$800 vs $1500 Hydraulic Handbrake - Summary

Summary

In the video, two nearly identical Nissan 350Zs are modified to become fun daily drivers that can also be used for drifting. The main focus is on testing whether expensive or cheaper hydraulic handbrakes perform better. The team installs a basic $740 handbrake on one car (low team) and a top-tier $1500 handbrake on the other (high team). After installation, they test the handbrakes' performance through various drills at the track.

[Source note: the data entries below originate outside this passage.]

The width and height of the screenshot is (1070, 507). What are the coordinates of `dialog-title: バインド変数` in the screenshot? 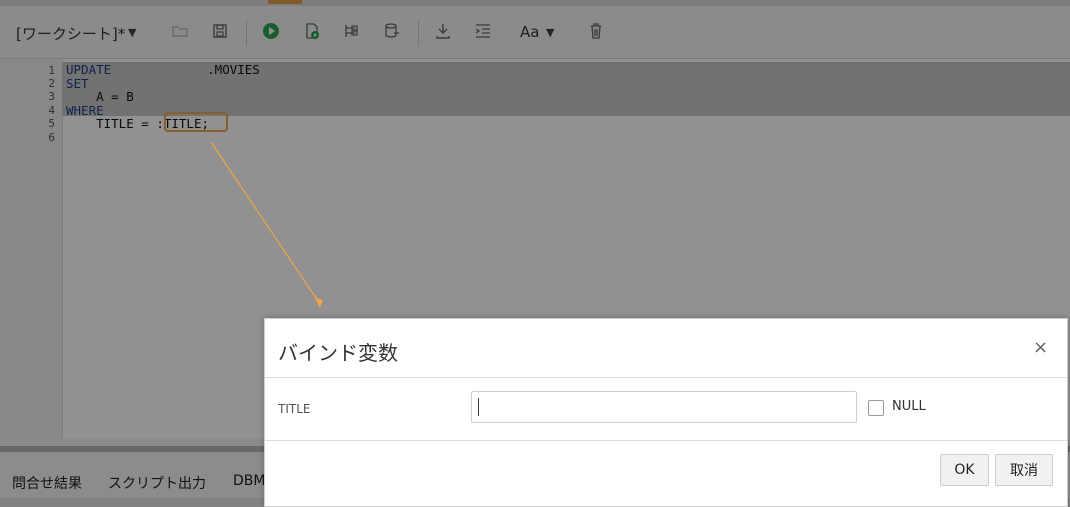 It's located at (338, 353).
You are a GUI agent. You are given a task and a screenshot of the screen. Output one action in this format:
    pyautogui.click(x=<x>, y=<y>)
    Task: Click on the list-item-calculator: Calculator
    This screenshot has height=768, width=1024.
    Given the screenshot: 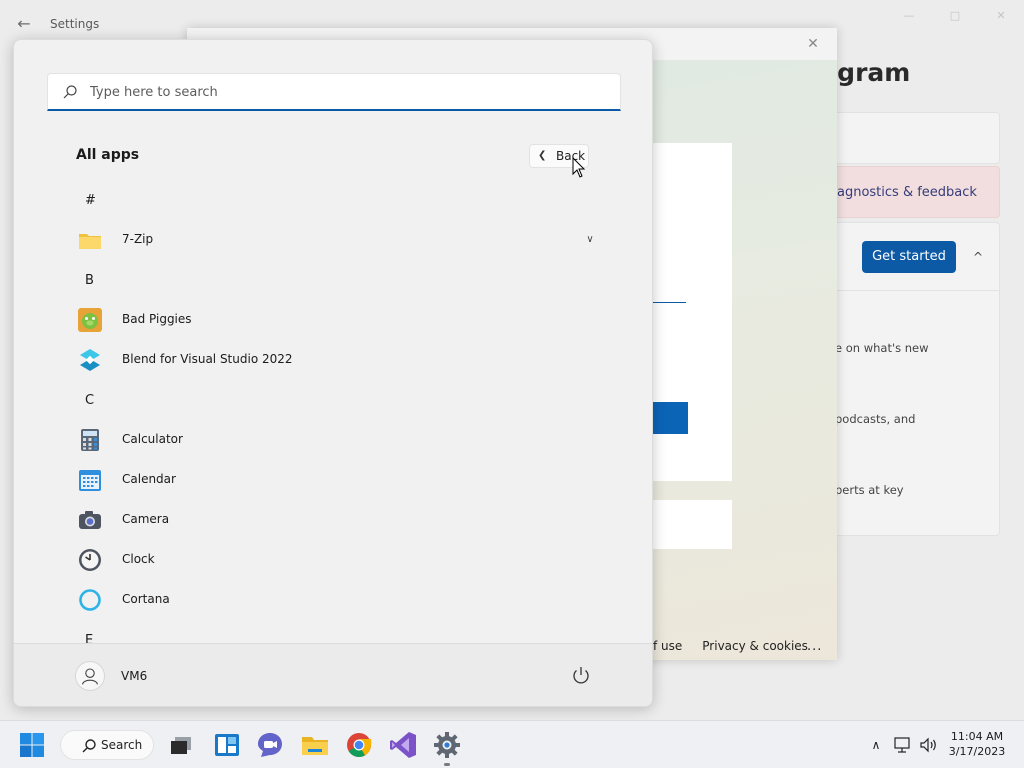 What is the action you would take?
    pyautogui.click(x=335, y=440)
    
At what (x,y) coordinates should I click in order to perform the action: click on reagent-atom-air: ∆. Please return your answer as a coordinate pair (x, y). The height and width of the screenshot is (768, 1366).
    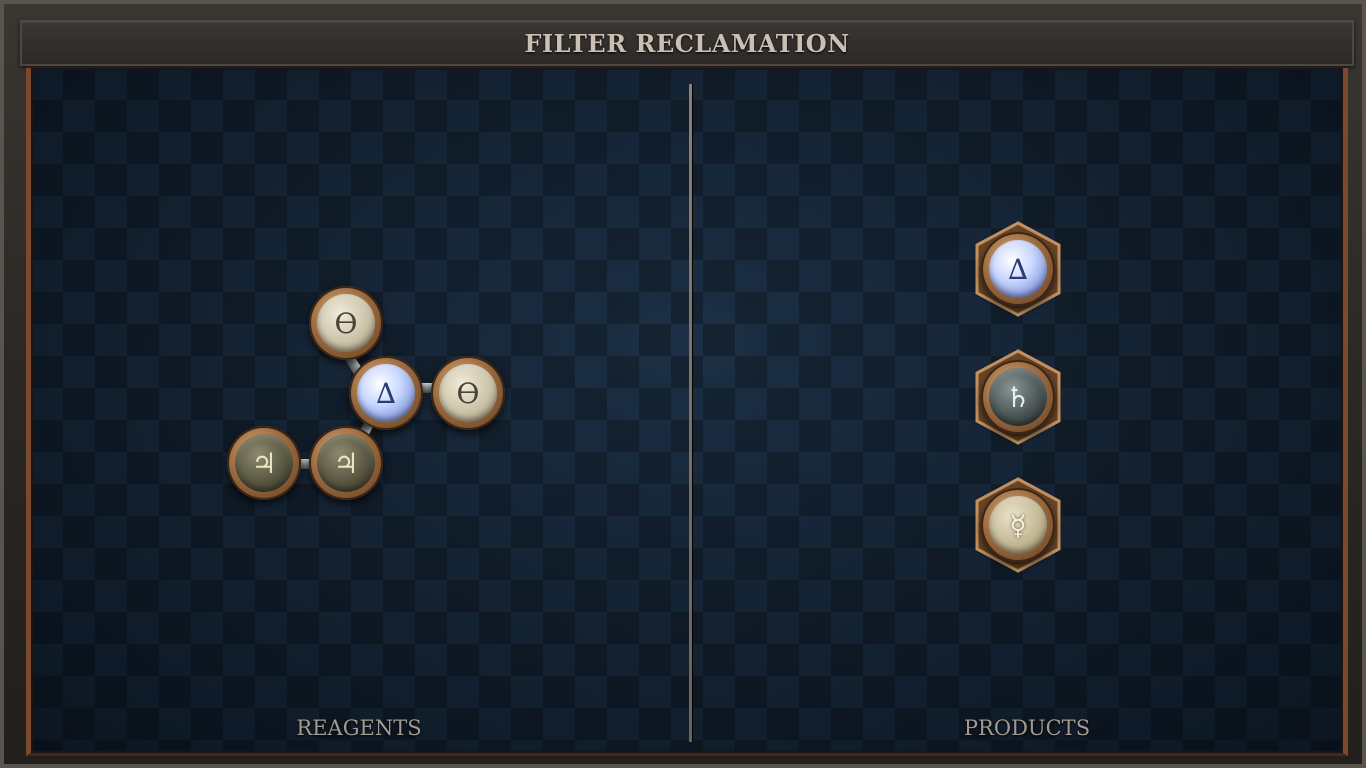
    Looking at the image, I should click on (386, 393).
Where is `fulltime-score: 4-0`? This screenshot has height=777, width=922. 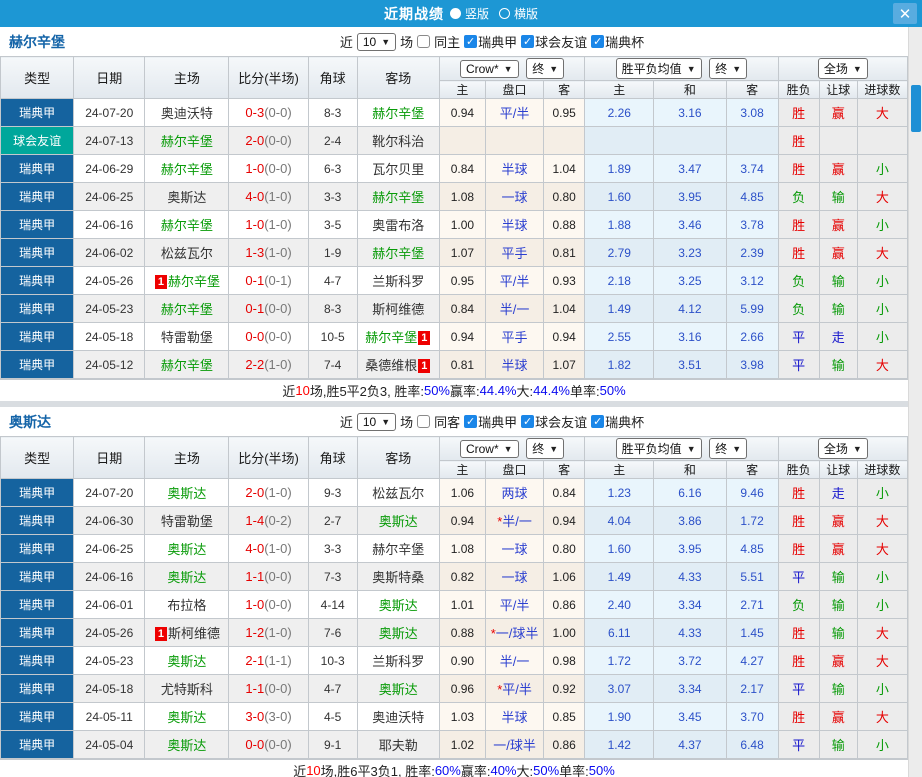
fulltime-score: 4-0 is located at coordinates (255, 196).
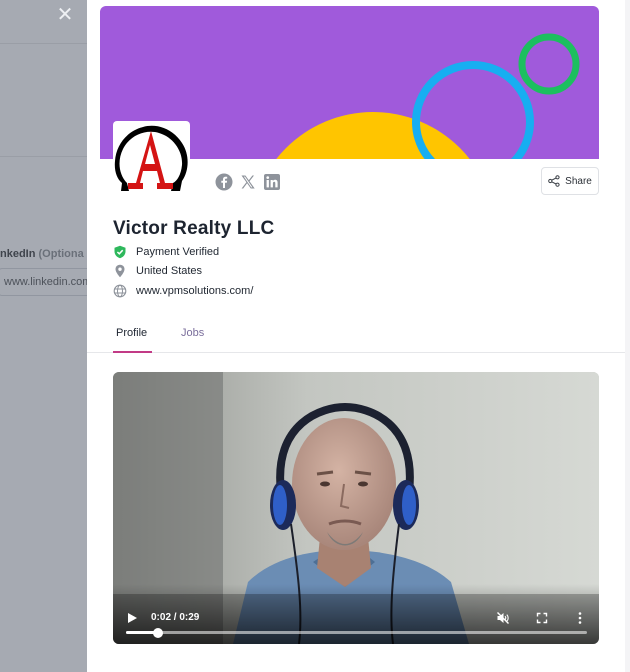 Image resolution: width=630 pixels, height=672 pixels. I want to click on active-tab-indicator, so click(132, 352).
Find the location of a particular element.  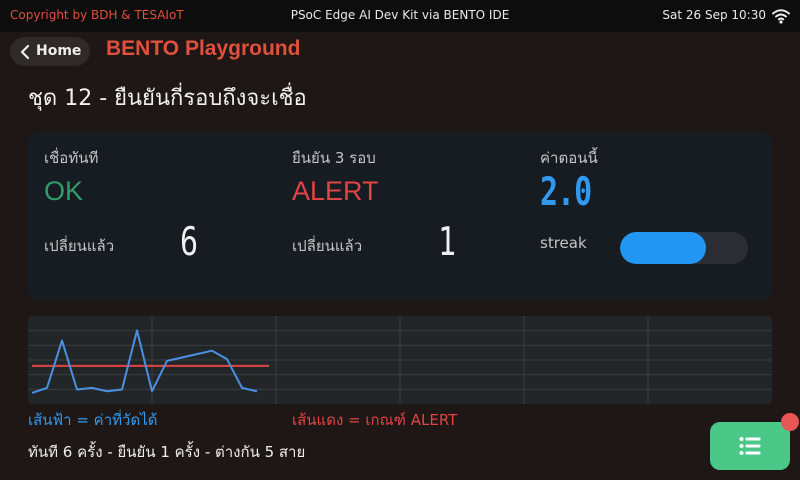

home-button-label: Home is located at coordinates (59, 51).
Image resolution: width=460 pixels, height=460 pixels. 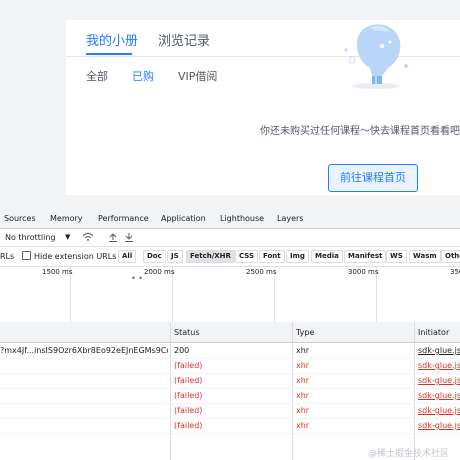 I want to click on requests-table-header: Status Type Initiator, so click(x=230, y=332).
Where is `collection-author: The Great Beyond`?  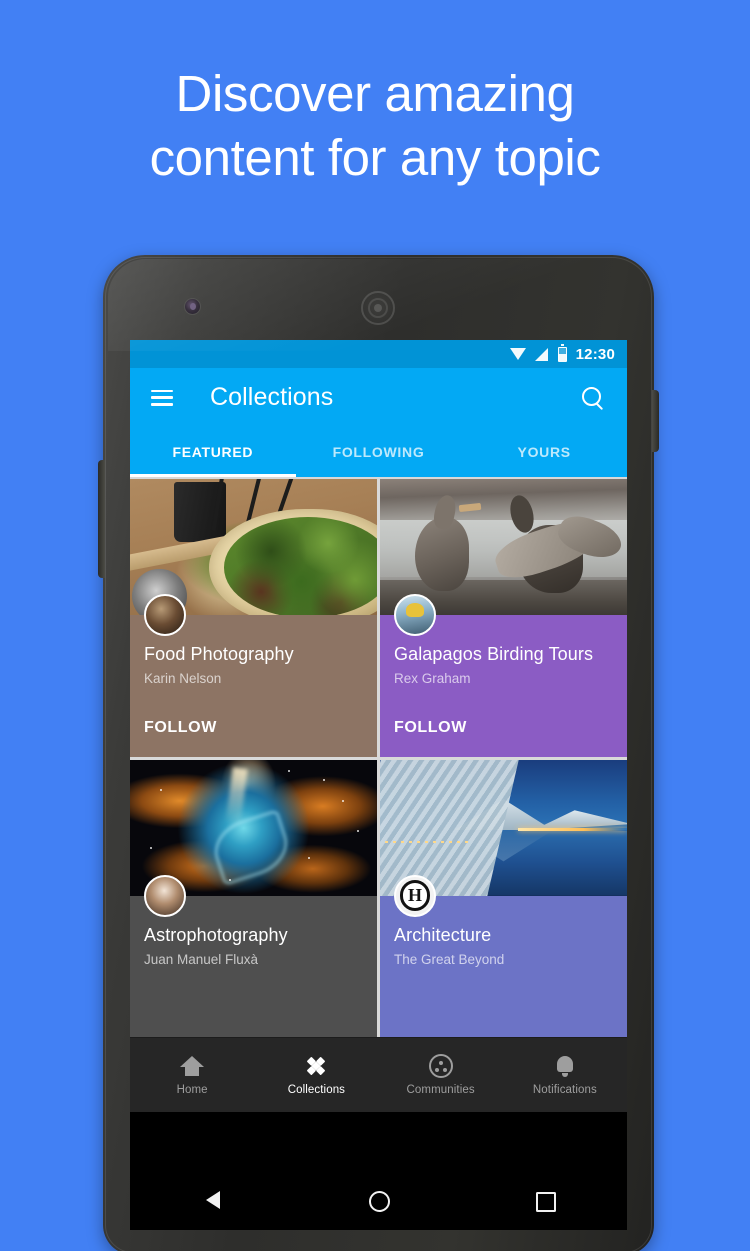 collection-author: The Great Beyond is located at coordinates (450, 959).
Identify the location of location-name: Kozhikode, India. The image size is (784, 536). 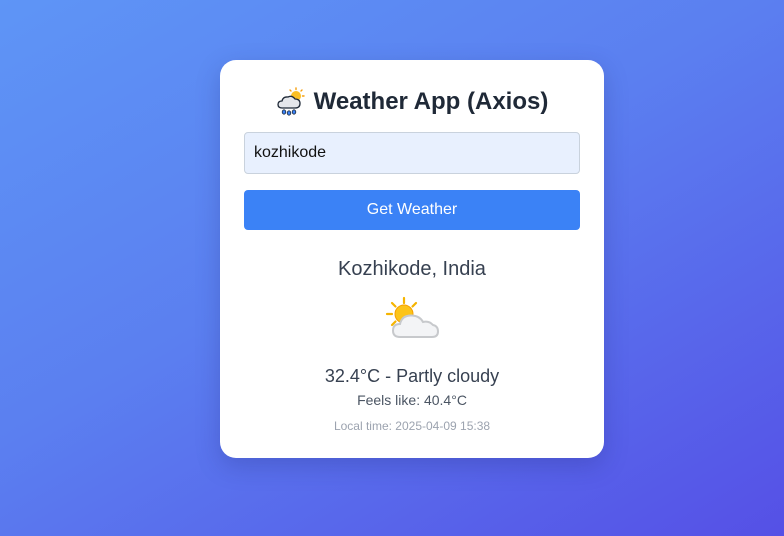
(412, 269).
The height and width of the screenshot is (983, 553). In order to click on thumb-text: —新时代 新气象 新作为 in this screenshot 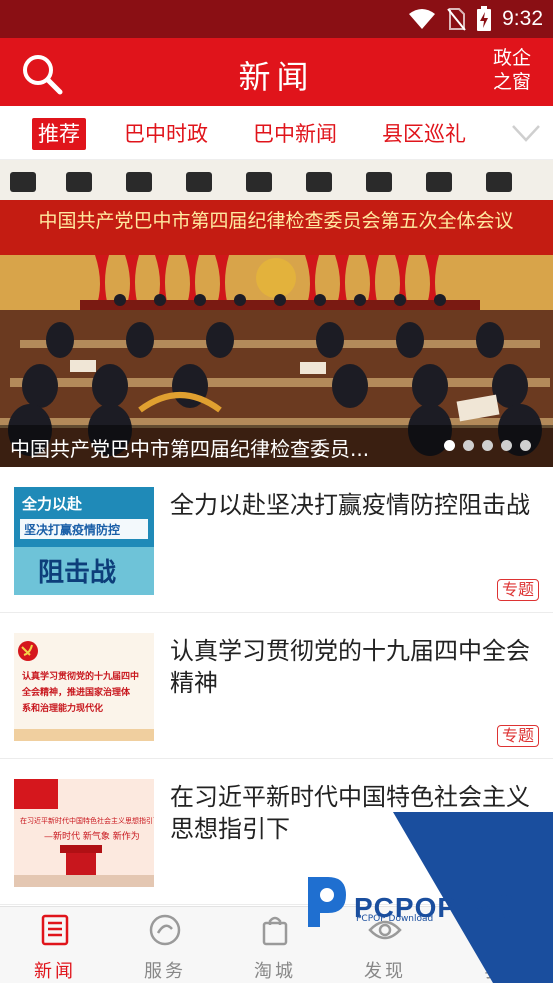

Despite the high team's more sophisticated setup, both handbrakes effectively initiate drifts, but the low team's simpler setup performs comparably well, challenging the notion that more expensive necessarily means better.

Facts

Here are the key facts extracted from the text:

1. The team modified two nearly identical Nissan 350Zs to create fun daily drivers that could be taken to the track.
2. They broke the cars and then transformed them to be fun daily drivers that could go drifting.
3. One car received expensive parts and the other received cheaper parts to test which components are worth spending money on.
4. The team added hydraulic handbrakes to both cars, which operate independently of the car's braking system.
5. The hydraulic handbrake has its own brake fluid reservoir, rear brake caliper, and new brake lever.
6. The team tested the hydraulic handbrake by installing it on both cars and testing its performance.
7. The team compared the performance of the two handbrakes, with the more expensive one costing $1,500 and the cheaper one costing $740.
8. The team found that the more expensive handbrake did not perform significantly better than the cheaper one.
9. The team tested the cars on a skid pad and found that the handbrake initiation was smoother on the cheaper car.
10. The team concluded that more expensive does not always mean better.